Everyday Moral ChoicesArticle / Produced by TOW Project
We have already suggested that most ethical decisions in our daily lives and work are made instantly, often under pressure and without much room for forethought. They are instinctive, being the product of habits of a lifetime, as well as shaped by the culture of the places we work and by the peer groups and faith communities we belong to.
Such decisions are influenced by the extent to which Christian virtues and character have been molded into the core of our being. This is regular Christian discipleship.

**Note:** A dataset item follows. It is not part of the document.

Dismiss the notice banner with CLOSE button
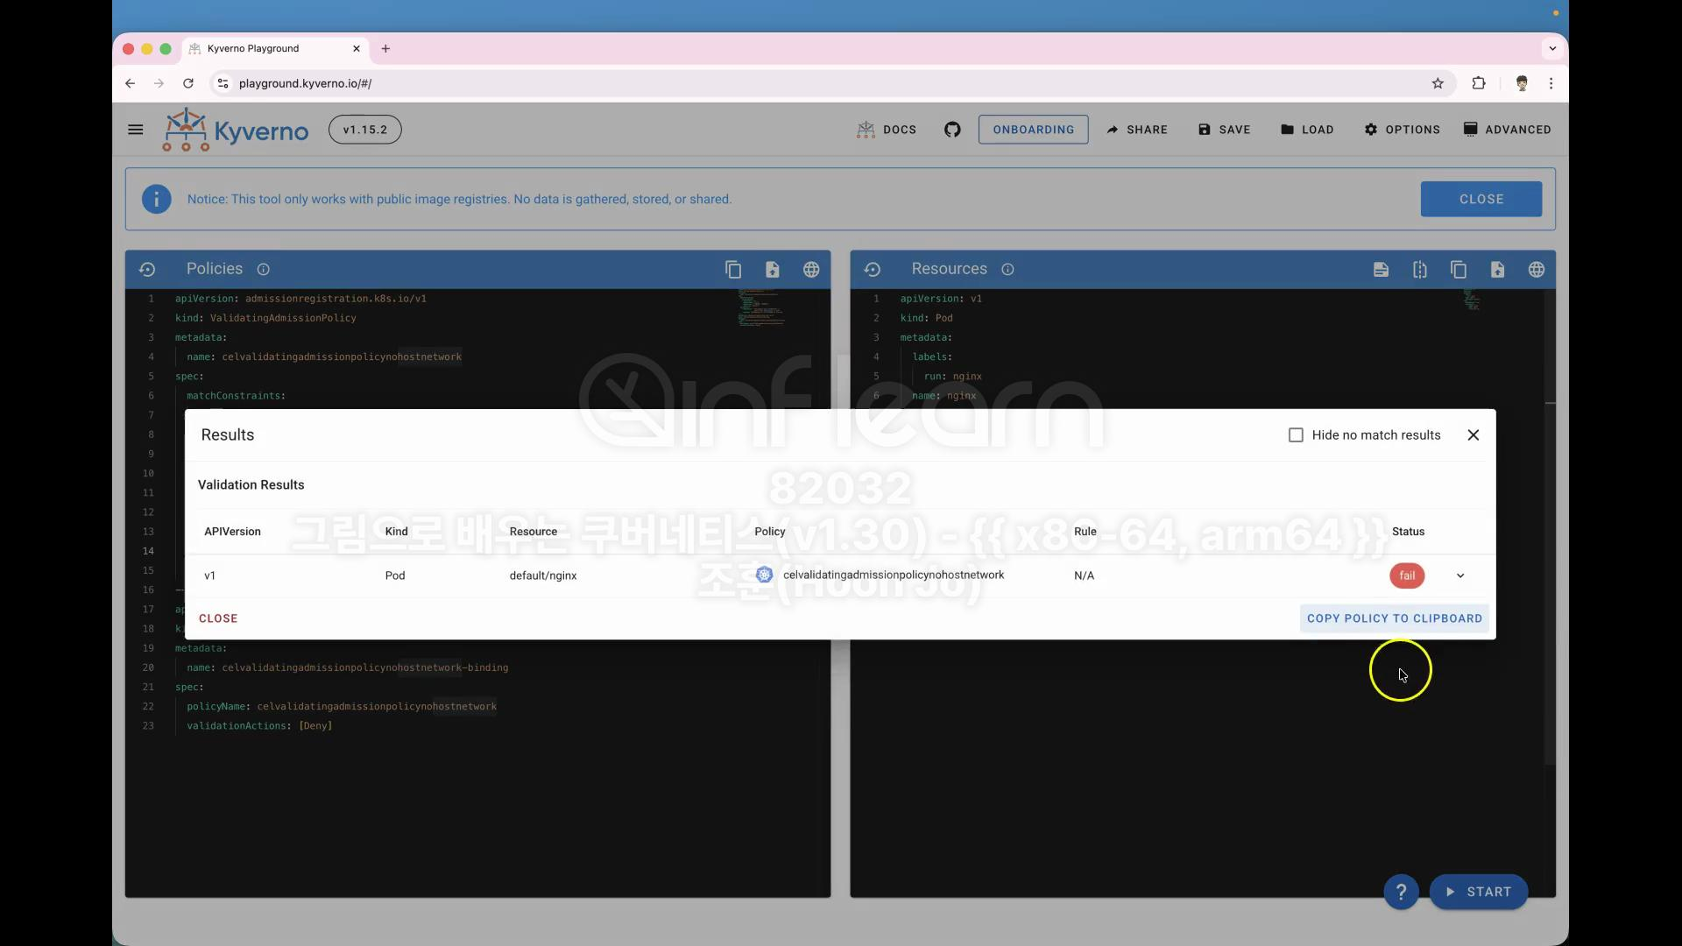Viewport: 1682px width, 946px height. point(1481,199)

However, the importance of being as the foundation for our doing does not mean we have no need for moral reasoning. Within the virtuous life there is still a place for understanding rules and calculating consequences — but here the rules and consequences are subordinated to the virtues. They’re viewed as servants rather than masters. For example, even a person with the virtue of honesty has to understand and obey the rules of Generally Accepted Accounting Principles (International Financial Reporting Standards, outside the USA) in order to produce accurate financial statements. Terms such as “in our opinion” and “unforeseeable” have particular definitions that must be followed. But an honest person always uses the rules to increase the overall accuracy of the financial statement, never to find a way to obscure the truth without breaking any laws.
This emphasis on virtues does not eliminate moral dilemmas. In fact, competing virtues are also capable of pulling us in different directions. Examples of this are the tensions that sometimes exist between justice and peace, or loyalty and truth, or courage and prudence.
Making good moral decisions in these cases is less about seeing one right answer (because there probably is not just one) and more about striving for a balanced Christian response that recognizes all the competing priorities.
We are not just left striving earnestly all the time to discern and enact the perfect Christian response. In fact, recognizing that we live in a fallen world means realizing that often there is no perfect Christian response — that sometimes all courses of action include negative consequences. It is only by God’s grace that we can live forgiven and free as Christians. No longer desperately dependent on trying to do the right thing in order to earn God’s approval, but still committed to try to do the right thing as defined by the character of our Lord and Savior, the carpenter of Nazareth, in whose footsteps we follow as we go about our daily work.